Shared Emotions

Happy Easter, my friends! I pray this finds you healthy and well and rejoicing in the risen King. No greater gift has ever been given and no greater victory has ever been had!

Throughout this week, while reading the story of Jesus during his final earthly days, I found myself identifying more this year than ever before with the emotions the disciples must have been feeling. I don’t know about you, but emotions have been really abundant for me lately, and I’ve ridden the roller coaster from “We got this!” to “This is horrible!” more than once. Sometimes more than once a day. After reading the Easter story this year again and comparing their experiences to the strange circumstances in which we find ourselves, I truly believe that the disciples were no strangers to this emotional roller coaster.

Over the past few weeks, I have felt all of these at one time or another (or all at once), and I believe the disciples felt them, too.

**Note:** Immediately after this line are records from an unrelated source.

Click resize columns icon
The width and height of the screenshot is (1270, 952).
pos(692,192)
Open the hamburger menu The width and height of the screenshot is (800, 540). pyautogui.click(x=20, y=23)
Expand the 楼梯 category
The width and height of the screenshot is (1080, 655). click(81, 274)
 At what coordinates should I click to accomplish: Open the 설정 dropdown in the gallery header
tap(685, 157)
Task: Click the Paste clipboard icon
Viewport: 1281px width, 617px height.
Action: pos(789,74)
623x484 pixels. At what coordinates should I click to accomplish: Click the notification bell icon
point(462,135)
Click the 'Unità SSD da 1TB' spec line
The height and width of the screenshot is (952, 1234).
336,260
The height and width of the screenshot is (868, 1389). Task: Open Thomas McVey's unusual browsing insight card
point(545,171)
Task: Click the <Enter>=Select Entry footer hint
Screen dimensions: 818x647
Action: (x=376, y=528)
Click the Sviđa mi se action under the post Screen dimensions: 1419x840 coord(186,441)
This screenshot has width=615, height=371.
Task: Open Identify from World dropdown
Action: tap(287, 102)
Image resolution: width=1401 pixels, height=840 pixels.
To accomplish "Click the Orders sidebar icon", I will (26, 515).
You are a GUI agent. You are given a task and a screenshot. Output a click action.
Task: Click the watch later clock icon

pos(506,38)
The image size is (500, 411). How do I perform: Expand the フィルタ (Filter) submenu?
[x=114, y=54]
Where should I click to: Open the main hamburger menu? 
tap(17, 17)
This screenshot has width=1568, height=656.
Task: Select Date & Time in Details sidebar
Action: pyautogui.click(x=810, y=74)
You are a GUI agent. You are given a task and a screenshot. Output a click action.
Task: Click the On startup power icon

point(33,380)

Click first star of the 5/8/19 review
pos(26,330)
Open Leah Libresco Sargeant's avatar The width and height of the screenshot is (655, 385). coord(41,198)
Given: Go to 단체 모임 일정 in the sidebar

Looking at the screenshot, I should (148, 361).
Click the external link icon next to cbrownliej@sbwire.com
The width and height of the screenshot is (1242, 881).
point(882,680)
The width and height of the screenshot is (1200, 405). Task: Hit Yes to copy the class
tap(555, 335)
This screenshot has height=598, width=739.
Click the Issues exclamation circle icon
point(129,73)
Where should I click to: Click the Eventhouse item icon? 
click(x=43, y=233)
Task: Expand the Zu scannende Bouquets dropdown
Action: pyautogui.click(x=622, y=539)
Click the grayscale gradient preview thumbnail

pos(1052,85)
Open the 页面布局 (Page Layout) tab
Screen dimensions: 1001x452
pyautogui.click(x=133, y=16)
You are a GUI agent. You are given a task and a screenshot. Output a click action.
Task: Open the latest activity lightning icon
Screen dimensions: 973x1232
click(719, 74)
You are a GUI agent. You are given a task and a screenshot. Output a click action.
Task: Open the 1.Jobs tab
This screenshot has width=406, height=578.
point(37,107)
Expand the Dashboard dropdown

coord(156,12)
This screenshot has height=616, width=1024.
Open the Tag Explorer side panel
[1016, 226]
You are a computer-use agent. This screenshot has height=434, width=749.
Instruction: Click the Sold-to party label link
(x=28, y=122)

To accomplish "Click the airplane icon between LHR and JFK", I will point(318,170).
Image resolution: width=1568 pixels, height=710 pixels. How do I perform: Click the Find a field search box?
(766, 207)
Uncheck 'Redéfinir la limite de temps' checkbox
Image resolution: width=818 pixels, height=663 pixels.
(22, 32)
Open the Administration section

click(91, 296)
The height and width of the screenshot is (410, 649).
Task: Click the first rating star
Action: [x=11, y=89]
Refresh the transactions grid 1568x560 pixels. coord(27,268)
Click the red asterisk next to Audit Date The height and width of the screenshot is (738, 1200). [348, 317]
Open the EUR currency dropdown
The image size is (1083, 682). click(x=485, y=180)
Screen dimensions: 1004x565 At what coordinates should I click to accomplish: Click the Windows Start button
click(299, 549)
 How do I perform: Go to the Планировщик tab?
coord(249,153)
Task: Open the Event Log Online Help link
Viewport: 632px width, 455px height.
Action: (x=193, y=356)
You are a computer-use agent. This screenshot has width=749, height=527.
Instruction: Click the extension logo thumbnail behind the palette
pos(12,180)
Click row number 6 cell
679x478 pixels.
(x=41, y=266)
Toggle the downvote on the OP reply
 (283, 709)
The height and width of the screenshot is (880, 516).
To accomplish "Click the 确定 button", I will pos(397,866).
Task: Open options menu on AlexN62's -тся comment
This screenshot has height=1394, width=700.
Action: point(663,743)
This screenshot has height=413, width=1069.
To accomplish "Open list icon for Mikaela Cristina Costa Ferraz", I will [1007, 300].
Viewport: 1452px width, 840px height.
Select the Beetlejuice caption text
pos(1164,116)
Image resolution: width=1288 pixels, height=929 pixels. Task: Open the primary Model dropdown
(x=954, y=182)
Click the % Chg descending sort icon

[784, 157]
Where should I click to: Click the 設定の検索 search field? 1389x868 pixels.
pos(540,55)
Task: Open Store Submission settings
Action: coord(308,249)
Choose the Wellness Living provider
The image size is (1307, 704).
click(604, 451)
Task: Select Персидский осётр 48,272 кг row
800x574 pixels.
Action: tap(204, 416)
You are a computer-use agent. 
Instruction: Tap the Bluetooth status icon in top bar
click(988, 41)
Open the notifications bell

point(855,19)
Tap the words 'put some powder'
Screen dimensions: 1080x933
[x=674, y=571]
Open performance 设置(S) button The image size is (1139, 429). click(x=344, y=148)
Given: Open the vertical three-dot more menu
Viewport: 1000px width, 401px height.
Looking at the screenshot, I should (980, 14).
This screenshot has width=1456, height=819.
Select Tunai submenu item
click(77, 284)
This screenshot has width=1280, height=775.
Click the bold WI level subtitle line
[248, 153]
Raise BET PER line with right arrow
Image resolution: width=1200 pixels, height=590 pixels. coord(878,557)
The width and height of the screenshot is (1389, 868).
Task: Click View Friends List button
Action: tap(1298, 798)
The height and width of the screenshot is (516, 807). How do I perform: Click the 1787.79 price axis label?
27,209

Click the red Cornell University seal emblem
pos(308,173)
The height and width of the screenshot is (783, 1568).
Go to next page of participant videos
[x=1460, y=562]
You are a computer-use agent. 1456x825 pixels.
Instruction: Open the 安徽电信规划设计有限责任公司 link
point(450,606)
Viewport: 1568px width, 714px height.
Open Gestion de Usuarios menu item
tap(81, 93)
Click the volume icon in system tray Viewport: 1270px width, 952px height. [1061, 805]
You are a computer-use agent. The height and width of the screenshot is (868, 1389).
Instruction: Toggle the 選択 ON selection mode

I’m betting that you, too, might recognize a few of these shared emotions yourself.

Disappointment–Can you imagine being full of expectations, excitedly planning a big event or championing a cause you felt very passionate about, only to have it erased from the calendar because of something outside your control? The disciples can, and I bet if you know a kid planning a spring birthday party or looking forward to the end-of-the-year celebrations at a school, a senior planning prom and graduation celebrations, or a person expecting to celebrate an upcoming birthday at a favorite restaurant, you can too. So many of us have experienced great disappointment during this quarantine. I’ve talked to parents of kids who were planning exciting things that have been stolen away, and my heart breaks for them. If we were to ask Peter or Mary or John how they felt when, suddenly, death stole from them their expectations and plans, they’d most certainly list disappointment (to the point of heartbreak) among the emotions they experienced.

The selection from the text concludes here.